Childhood-onset asthma is associated with the most independent loci compared with other defined groups of asthma and allergic disease cases, according to a review published in The Journal of Allergy and Clinical Immunology. Furthermore, adult-onset asthma and moderate-to-severe asthma are linked with fewer genes, which are largely a subset of those associated with childhood-onset asthma.


Researchers focused on genome-wide association studies (GWASs) of asthma and allergic diseases published between January 1, 2018 and June 30, 2019. During this period, there were 38 GWASs reported in 19 articles, including the largest performed to date for many of these conditions.

“There is significant genetic overlap between asthma and allergic diseases, particularly with respect to childhood-onset asthma, which involves genes that reflect the importance of barrier function biology, and to HLA region genes, which are the most frequently associated genes overall in both groups of diseases,” the study authors wrote. “Although the largest GWASs in Black and Latino/Hispanic populations were reported during this period, they are still significantly underpowered compared with studies reported in populations of European ancestry, highlighting the need for larger studies, particularly in patients with childhood-onset asthma and allergic diseases, in these important populations that carry the greatest burden of disease.”

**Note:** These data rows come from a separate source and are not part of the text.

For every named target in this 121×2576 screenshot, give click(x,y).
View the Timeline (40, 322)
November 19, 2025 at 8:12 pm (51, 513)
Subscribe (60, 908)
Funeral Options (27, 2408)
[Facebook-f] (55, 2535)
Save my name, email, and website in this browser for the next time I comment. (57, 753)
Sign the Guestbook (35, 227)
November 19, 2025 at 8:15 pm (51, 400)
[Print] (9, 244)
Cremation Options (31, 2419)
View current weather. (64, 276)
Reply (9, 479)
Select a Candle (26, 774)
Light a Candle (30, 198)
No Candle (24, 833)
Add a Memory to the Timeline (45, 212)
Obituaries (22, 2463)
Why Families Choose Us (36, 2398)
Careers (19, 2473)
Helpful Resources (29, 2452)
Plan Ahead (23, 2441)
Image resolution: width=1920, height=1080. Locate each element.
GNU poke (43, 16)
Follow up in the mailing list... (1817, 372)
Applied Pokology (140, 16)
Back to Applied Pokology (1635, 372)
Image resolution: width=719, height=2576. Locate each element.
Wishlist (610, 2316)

Early-Onset Asthma Has Stronger Genetic Component than Adult-Onset Disease

The studies reviewed, according to researchers, both support and challenge the notion that “bigger is better.” “Clearly, the availability of very large data sets, such as the UK Biobank and large meta-analyses, have significantly advanced our knowledge of the genetic architecture of asthma and allergic diseases in European ancestry populations,” they wrote. “The data further demonstrates that early-onset asthma has a stronger genetic component and greater heritability than onset of asthma in adulthood, with more than 2.5 times the number of genome-wide significant loci associated with the former compared with the latter, despite at least double the sample sizes for the latter compared with the former.”

Similarly, the study team added, a relatively small study of asthmatic patients selected to have moderate-to-severe disease revealed more associated loci than larger studies of “asthma” in more heterogeneous populations. Finally, studies of highly specific food allergies (ie, hydrolyzed wheat protein, shrimp, peach, and peanut) in relatively small samples provided genome-wide significant associations with variants in the class II HLA region.

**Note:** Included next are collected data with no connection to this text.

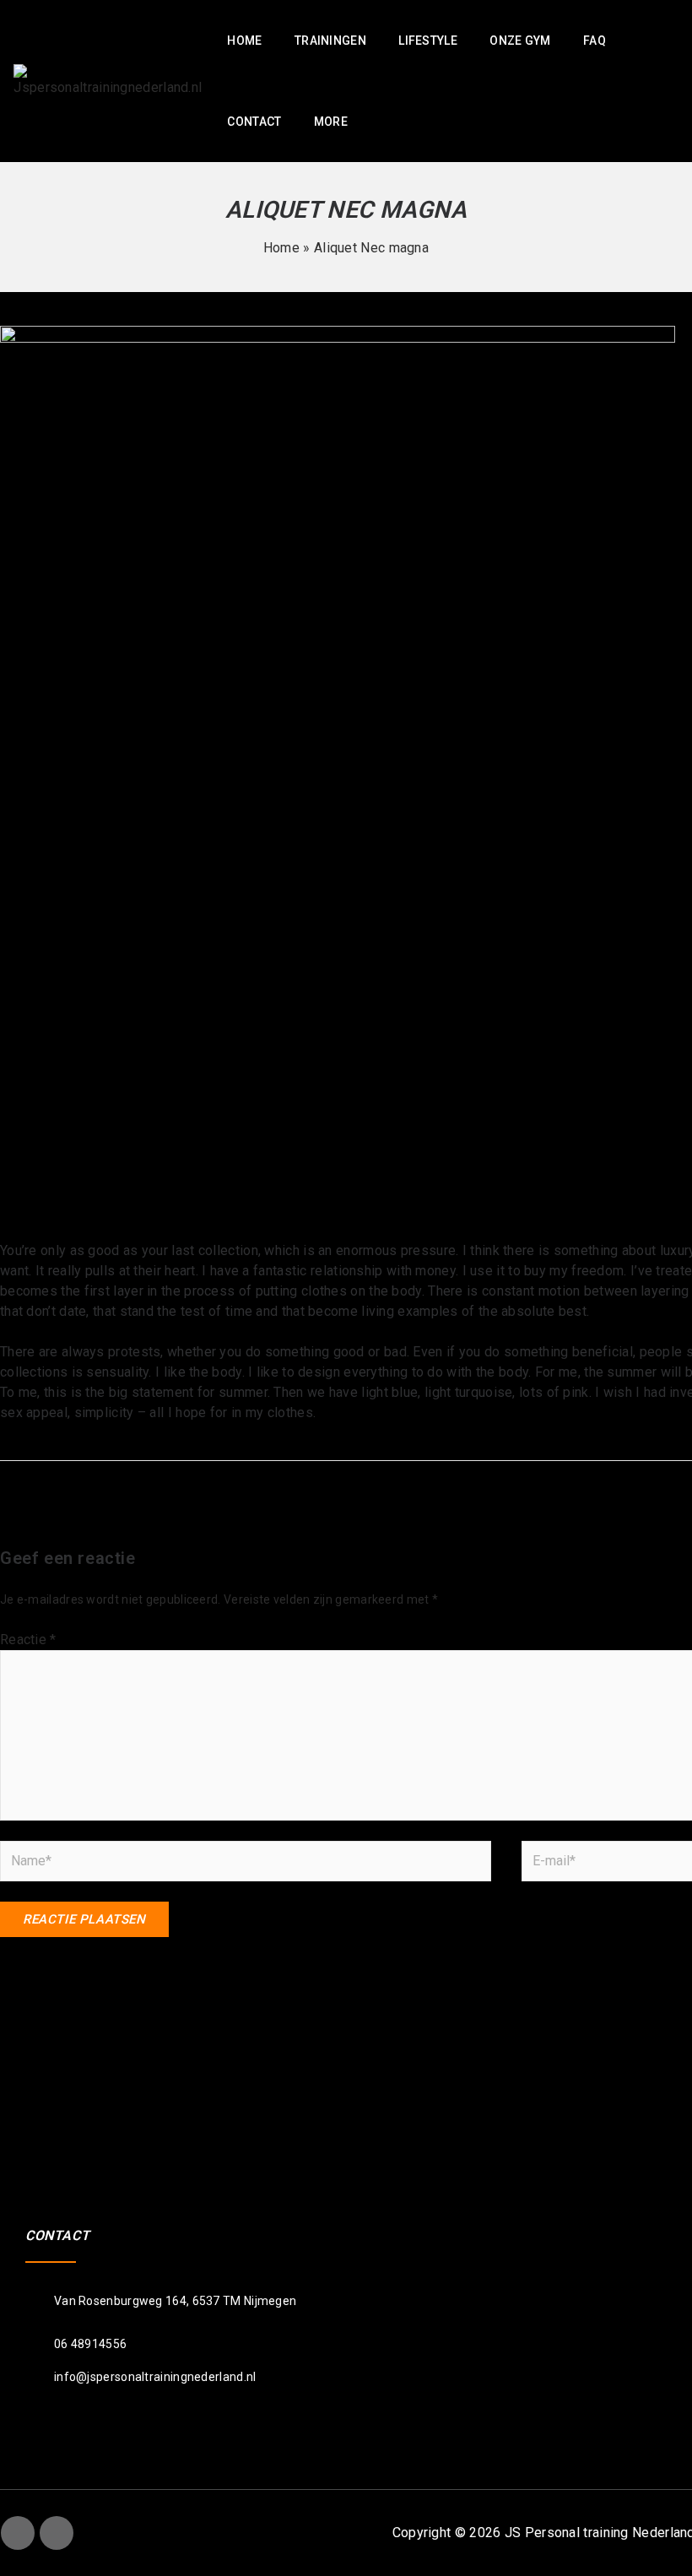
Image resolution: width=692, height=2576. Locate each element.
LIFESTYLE (427, 40)
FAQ (594, 40)
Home (281, 248)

The researchers noted that many whole-genome sequencing studies are underway in both large cohorts and smaller but more homogenous and deeply phenotyped subjects, and the value of these studies should be revealed during the next few years. “Newer approaches, such as reverse phenotyping of subjects using genetic markers to define endotypes and integrating of multi-omics measures using machine learning and other advance computational tools, are already becoming standard,” they wrote. “Finally, there is still a need for fine-mapping studies at associated loci to pinpoint causal variants and the genes they regulate, as well as functional validation studies that link the effects of genetic risk and disease mechanisms to disease, which have been done thus far for surprisingly few asthma and allergic disease loci.”